Northland tourism spend numbers up for July

Posted on August 29, 2016

Northland increased its Monthly Regional Tourism spend estimates by 5.9% for the year to $941m with the July spend estimated at $58m, up 7.2% on the month to month growth.

The Monthly Regional Tourism Estimates (MRTE) released by the Ministry of Business, Innovation and Employment (MBIE) today show that Northland like most regions enjoyed a growth in tourism expenditure over the year to July 2016.

Nelson was the fastest growing region, which increased 11 per cent over the year to $302 million, followed by Otago which was up 11 per cent to $3.2 billion and Northland’s neighbouring region Auckland up 7 per cent to $6.7 billion.

A new measure of value of tourism in the regions, MBIE developed the Monthly Regional Tourism Estimates in consultation with tourism industry representatives to provide better information on visitors to the regions.

“While this is a new measurement it gives us a better idea of the tourists’ country of origin and a breakdown on how much and what they are spending on in the different regions each month,” says Northland Inc Regional Promotions and Tourism manager Paul Davis.

“This information will help us plan in the Northland tourism industry in sectors such as accommodation, wining and dining options, developing tourism products and other tourism related activities such as products we offer to domestic and international tourists.”

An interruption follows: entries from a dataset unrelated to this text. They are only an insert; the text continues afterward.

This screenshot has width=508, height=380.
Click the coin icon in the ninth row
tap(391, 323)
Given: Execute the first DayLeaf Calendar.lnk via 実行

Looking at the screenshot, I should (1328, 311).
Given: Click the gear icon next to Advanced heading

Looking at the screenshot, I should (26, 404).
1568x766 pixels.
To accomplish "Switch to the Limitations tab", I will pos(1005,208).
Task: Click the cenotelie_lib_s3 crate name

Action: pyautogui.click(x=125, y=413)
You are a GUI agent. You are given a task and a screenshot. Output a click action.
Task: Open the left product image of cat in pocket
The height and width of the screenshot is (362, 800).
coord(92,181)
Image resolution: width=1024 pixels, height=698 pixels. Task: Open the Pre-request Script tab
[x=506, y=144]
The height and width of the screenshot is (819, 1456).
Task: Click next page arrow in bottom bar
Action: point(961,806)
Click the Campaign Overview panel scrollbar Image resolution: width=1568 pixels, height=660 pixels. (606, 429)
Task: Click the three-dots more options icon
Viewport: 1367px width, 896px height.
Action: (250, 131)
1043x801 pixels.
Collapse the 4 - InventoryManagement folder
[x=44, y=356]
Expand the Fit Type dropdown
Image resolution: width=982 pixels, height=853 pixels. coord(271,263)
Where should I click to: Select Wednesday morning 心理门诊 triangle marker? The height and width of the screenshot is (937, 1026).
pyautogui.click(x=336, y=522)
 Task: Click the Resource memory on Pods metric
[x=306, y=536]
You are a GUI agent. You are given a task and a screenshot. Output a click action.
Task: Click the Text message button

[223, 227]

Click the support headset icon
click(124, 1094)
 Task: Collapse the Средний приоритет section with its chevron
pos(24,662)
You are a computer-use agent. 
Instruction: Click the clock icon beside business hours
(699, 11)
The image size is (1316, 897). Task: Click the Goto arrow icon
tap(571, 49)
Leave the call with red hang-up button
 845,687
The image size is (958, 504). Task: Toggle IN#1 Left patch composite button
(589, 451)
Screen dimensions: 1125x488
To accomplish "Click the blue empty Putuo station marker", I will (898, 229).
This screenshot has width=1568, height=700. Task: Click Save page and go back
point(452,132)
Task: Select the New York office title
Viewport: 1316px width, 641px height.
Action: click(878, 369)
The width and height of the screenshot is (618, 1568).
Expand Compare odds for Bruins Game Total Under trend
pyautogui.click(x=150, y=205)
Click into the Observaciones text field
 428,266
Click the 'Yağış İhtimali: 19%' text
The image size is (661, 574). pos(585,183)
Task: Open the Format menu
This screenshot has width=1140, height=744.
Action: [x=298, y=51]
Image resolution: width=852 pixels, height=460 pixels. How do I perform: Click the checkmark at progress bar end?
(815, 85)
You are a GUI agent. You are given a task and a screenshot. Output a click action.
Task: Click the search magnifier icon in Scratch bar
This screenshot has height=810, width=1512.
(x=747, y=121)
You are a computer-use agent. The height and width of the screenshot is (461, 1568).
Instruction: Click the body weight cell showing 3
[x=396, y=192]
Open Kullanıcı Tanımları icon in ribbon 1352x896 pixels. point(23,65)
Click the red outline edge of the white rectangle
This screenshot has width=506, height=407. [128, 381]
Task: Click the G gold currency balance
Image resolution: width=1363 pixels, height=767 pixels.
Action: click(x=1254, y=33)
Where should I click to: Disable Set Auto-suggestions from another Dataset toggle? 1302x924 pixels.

The estimates show that domestic tourists spent $50m while international visitors spent $8m in Northland in July reflecting the need for more shoulder season attractions for the international market.

“We are well aware that we need to do more in the shoulder seasons for international visitors while it would appear that domestic tourists are increasingly looking north during the July school holidays and making the most of their winter breaks,” says Paul.

“Having the Waitangi Museum and other attractions in the Bay of Islands does help as will other products such as the Hundertwasser and Wairau Maori Art Centre in Whangarei; the Manea Footprints of Kupe in the Hokianga; Waitangi Mountain Bike Park; the Waipoua Forest Tourism project; and the Twin Coast Discovery and the associated Pou Trail projects.

“We look forward to having more visitors during the shoulder seasons as those projects are completed.”